According to Oscar de Mattos, President of ABRASOL, owners of residential buildings remain the most important target group for solar thermal systems nationally, buying about 65 % of all new installations. And yet, every year, growth in the commercial and industrial sectors is getting ever more noticeable. In his view, this is because customers are continuously looking for ways to save on resources and lower costs: “As an example, in the hotel business and gyms including swimming pools, the hot water needed for showers and pools is responsible for a large portion of the total costs. A few years ago, when there was less competition, I guess that such businesses did not care as much about reducing expenditures as they do today.”
Gain competitive advantage via solar heat
Carlos Artur Alencar, CEO of solar thermal manufacturer and project developer Enalter, noticed last year’s surge in demand from hotels too. “The popularity of solar energy is growing among commercial clients. Every day, it becomes ever more obvious that solar heat is a suitable way to gain a competitive advantage,” he said. According to Alencar, solar water heaters are now used frequently in multi-family properties and hotels in more mature markets, for example, the state of Minas Gerais. In the Mariana municipality, where multiple villages are being rebuilt after a dam ruptured, all new buildings, be they residential units, schools, fitness centres or health clinics, come with solar thermal solutions.
Solar collectors mounted on the roofs of the neighbouring buildings provide hot water for the showers and the pools in the Minas Tênis Clube II sports club in Belo Horizonte.
High expectations for second half of 2020
In the survey carried out during the first quarter of this year, before the pandemic began to take hold, ABRASOL’s members assumed steady growth in 2020. But Covid-19 caused demand to fall, especially because commercial clients put their plans on hold and wholesalers closed their doors so that residential clients had little option to buy a solar water heater.
The pandemic also led to the stop of two policy support programmes. Up until March 2020, ABRASOL had worked, hand in hand with Brazil’s mines and energy ministry, on the development of Pró-Sol, a federal programme to promote the use of solar energy across the country. The programme was then halted because of Covid-19. For the same reason, the government also put the brakes on Casa Verde e Amarela, the social housing scheme that was to succeed Minha Casa Minha Vida, the main driver behind the increase in solar thermal capacity between 2009 and 2014.

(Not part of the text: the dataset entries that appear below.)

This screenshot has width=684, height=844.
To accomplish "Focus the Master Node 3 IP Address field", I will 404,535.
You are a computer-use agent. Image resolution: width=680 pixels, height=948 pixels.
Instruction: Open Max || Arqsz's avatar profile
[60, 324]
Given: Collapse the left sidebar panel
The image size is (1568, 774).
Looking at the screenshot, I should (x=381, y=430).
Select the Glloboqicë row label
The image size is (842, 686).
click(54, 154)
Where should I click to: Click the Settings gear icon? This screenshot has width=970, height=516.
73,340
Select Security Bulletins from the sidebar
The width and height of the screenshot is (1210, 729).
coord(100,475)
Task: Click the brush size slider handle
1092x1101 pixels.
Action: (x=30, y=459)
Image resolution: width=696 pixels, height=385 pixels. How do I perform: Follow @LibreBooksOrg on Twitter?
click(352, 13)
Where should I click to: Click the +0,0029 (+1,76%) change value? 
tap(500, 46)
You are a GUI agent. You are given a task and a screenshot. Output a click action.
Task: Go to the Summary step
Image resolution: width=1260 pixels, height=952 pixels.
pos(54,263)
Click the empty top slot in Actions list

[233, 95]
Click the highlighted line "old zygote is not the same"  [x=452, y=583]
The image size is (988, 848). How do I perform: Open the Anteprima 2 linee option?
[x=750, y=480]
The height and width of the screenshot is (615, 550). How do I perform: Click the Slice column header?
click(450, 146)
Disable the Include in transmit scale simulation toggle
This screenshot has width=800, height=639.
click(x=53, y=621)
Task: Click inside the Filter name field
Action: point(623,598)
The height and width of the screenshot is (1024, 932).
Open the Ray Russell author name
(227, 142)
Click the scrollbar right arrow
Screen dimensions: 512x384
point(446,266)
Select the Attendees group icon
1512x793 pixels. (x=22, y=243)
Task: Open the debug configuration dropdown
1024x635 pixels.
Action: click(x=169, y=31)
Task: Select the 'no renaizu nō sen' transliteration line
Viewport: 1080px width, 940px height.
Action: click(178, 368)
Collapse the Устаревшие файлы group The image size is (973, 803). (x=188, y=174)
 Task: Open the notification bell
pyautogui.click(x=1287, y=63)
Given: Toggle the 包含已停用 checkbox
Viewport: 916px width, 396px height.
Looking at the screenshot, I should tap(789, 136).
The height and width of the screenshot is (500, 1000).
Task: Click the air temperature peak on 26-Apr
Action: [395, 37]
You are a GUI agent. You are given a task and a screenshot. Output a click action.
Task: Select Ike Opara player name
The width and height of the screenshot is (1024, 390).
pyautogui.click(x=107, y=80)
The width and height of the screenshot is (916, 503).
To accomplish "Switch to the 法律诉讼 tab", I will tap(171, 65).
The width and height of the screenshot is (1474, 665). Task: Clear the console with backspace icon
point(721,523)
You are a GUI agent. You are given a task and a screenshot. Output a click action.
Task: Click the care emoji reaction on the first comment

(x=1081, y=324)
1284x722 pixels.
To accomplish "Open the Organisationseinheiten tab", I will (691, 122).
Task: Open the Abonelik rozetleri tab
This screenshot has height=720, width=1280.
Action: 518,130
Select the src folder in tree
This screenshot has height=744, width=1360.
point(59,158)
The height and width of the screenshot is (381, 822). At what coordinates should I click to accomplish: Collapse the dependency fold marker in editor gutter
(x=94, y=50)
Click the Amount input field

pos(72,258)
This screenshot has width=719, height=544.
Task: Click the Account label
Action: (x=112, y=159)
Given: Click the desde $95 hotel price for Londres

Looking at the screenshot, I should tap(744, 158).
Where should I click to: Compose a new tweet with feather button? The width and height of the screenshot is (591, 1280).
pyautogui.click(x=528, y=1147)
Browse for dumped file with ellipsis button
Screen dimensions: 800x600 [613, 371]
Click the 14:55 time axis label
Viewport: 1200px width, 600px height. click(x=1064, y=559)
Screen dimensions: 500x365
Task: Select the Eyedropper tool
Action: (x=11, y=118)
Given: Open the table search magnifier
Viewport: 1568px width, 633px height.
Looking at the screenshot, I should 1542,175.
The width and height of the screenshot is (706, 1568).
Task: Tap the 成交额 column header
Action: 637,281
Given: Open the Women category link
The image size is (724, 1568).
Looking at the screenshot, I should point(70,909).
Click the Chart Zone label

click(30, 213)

Rely solely on economically viable solutions
With no direct government support besides a VAT reduction, Brazil’s solar thermal market must now again rely solely on economically viable solutions.
However, despite Brazil’s political and economic issues, people have high expectations for the second half of this year. Mattos said “the residential sector has recovered to some extent and the market has been on the rise again since August, so we are pretty optimistic about the number of systems we will be able to sell until the end of the year.”
Alexandre Moana, CEO of energy efficiency company Energias, also believes the market will rebound. He noted demand was down in the first six months of the year, but reopening the economy has given many commercial clients an opportunity to resume their search for solutions that could give them a competitive edge.
Moana added that an announced policy change could favour the solar thermal market as well: Owners of PV installations will have to pay energy distribution costs per kilowatt-hour of solar electricity that they feed into the public grid. “Photovoltaic systems have been promoted a great deal since 2015, but charging distribution costs will again tipp the scales in favour of solar thermal, creating new momentum in the sector,” he explained.